What Does An ASF Outbreak Actually Look Like?
ASF causes haemorrhages to the skin and on the internal organs of pigs.
There is currently no vaccine and no treatment for the disease, meaning once a pig is infected any direct contact with another pig will see the rest of the herd infected as well.
If a domesticated pig were to become infected in Australia, Coward said the farmer would start seeing symptoms in his herd within days and after the animals are immediately quarantined, a positive diagnosis would see the entire herd destroyed and a circle of confinement established to stop the movement of pigs around the area.
Coward said an Australia outbreak would be as bad as getting foot-and-mouth disease into the population.
What Can Be Done?
From a human health perspective, the disease is relatively harmless, meaning people can consume the infected meat without it causing any problems.
But, consumers can then pass the virus through their bodies and back into the environment again, Coward said.
The best prevention tool starts at Australia's points of entry.
"People importing and not declaring illegal substances like meat, sausages and the like from pigs pose a huge threat to our industry," Coward said.

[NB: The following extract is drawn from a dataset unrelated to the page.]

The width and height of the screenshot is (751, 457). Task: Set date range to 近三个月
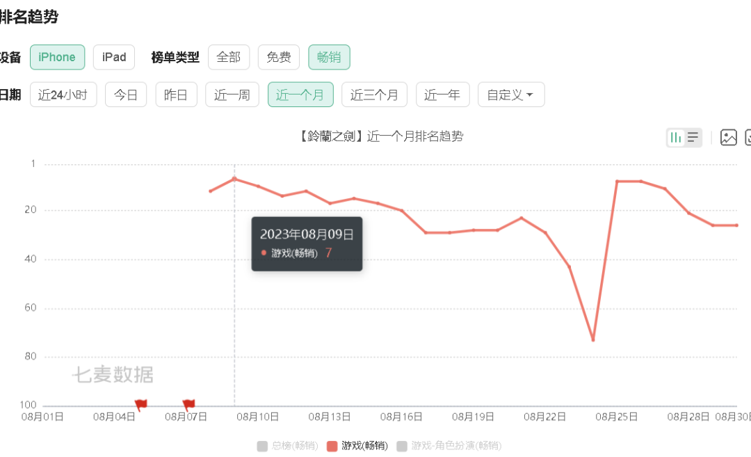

So beefing up our border control is important and beefing up security at the farm gate level are vitally important.
But he urged that the most important step would be for stricter surveillance and reviews at border control to prevent people illegally bringing in infected eat.
The government for its part says it "hasn't been sitting on our hands".
McKenzie said authorities had ramped up inspections of people and mail arriving from countries affected by the disease and claims that since then border control had seized 23 tonnes of pork from African swine countries, of which 15 percent had tested positive to the virus.
"We've suspended trade of high-risk pork products from affected countries and we've banned travellers bringing in pork jerky from all countries," she said.
"We need everyone to take biosecurity seriously and make sure they don't become a vector for a disease that could decimate our domestic pig industry and way of life by doing the right thing when bringing things into the country."